La reforma del Código Penal, que endurece las penas para terroristas, abusadores de menores y corruptos, salvó ayer su primer gran escollo parlamentario y entró en la fase de negociación de las enmiendas parciales, que es el trámite donde los grandes grupos deberán demostrar ahora su capacidad de acuerdo. De momento, el Pleno del Congreso ha rechazado las enmiendas a la totalidad que presentaron el PNV, ERC-IU-ICV y el BNG, con los votos del PSOE, a los que se unieron el PP, CiU, Coalición Canaria, UPyD y UPN.
La aprobación final del texto no está, ni mucho menos, garantizada. PP y CiU votaron ayer con el PSOE porque les interesa la reforma del Código Penal para endurecer algunos supuestos que escandalizan especialmente a la sociedad, como ocurre con la pederastia, pero la oposición parlamentaria ha puesto sus condiciones en forma de enmiendas parciales, que ahora se discutirán en la Comisión de Justicia.
El portavoz del PP, Federico Trillo, puso sobre la tribuna la cadena perpetua revisable para delitos graves, como atentados terroristas. Subrayó que se trata de que «el que la haga, la pague» y defendió que esta medida es plenamente constitucional y una demanda de la sociedad.
«Puentear» la Constitución
El ministro de Justicia, Francisco Caamaño, no opina lo mismo. En declaraciones a la Cadena Ser, acusó al PP de «puentear» la Constitución con esa medida. Cree, además, que es «incoherente» con el principio de cumplimiento íntegro de las penas.
Por CiU, Jordi Jané puso el acento en la multirreincidencia, un problema, dijo, que es necesario resolver ante la alarma social creada. También pidió que los hurtos sean considerados como delitos, y no como faltas.
Los grupos que pidieron la devolución de la ley se oponen al endurecimiento del Código Penal y acusan al Gobierno de actuar a golpe de impacto mediático.
El texto debatido en el Congreso endurece el castigo para los delitos más graves, como los de violación y terrorismo. Estos delincuentes podrán ser sometidos a la libertad vigilada, una medida de seguridad que se aplicará una vez que hayan cumplido sus penas de prisión.
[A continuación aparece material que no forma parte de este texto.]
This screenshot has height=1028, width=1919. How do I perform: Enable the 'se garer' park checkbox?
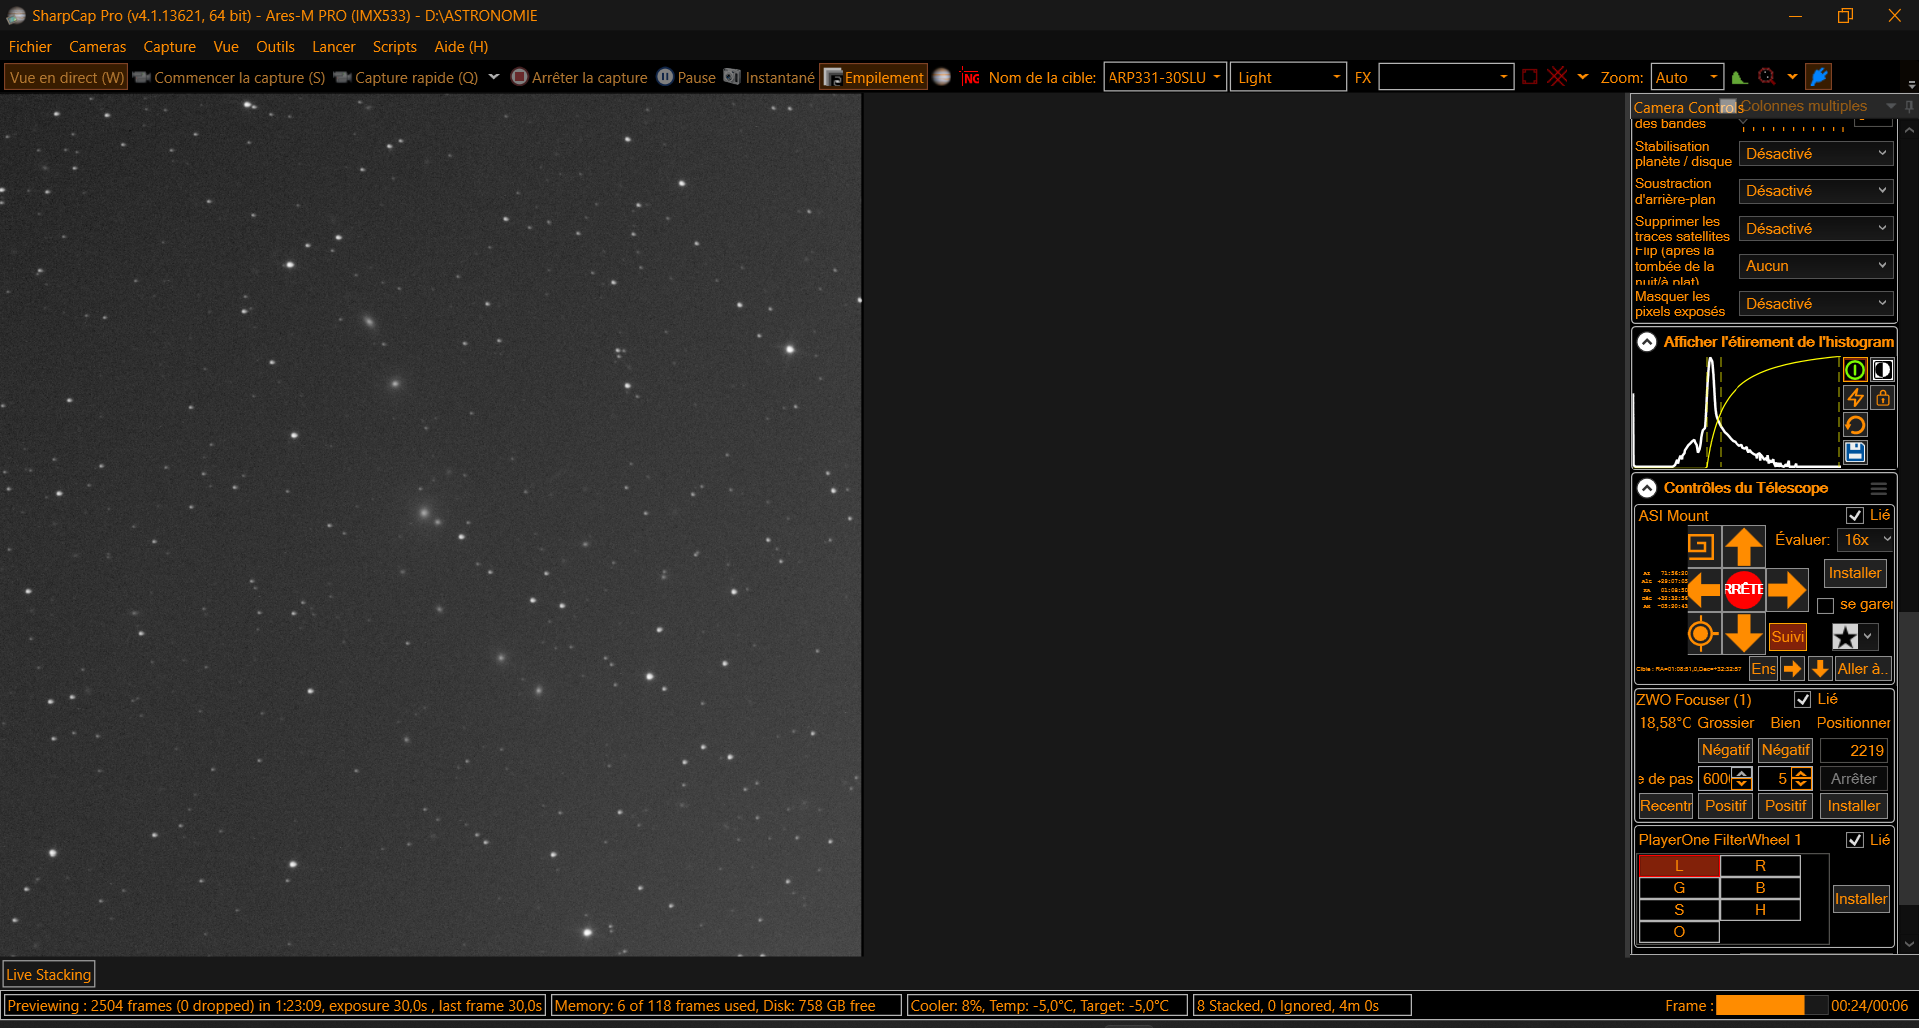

Además, los delitos de asesinato terrorista no prescribirán nunca.
Mayores castigos también para quienes abusen sexualmente de menores, especialmente cuando la víctima no haya cumplido aún 13 años (en este caso, la pena puede llegar a los 15 de prisión). De nueva creación es el delito de captación de menores para espectáculos pornográficos. Y está previsto retirar la patria potestad a los progenitores que consientan o practiquen los abusos. El tratamiento punitivo del cohecho también se endurece con mayores penas, y por primera vez se castigará a las autoridades que no denuncien obras ilegales.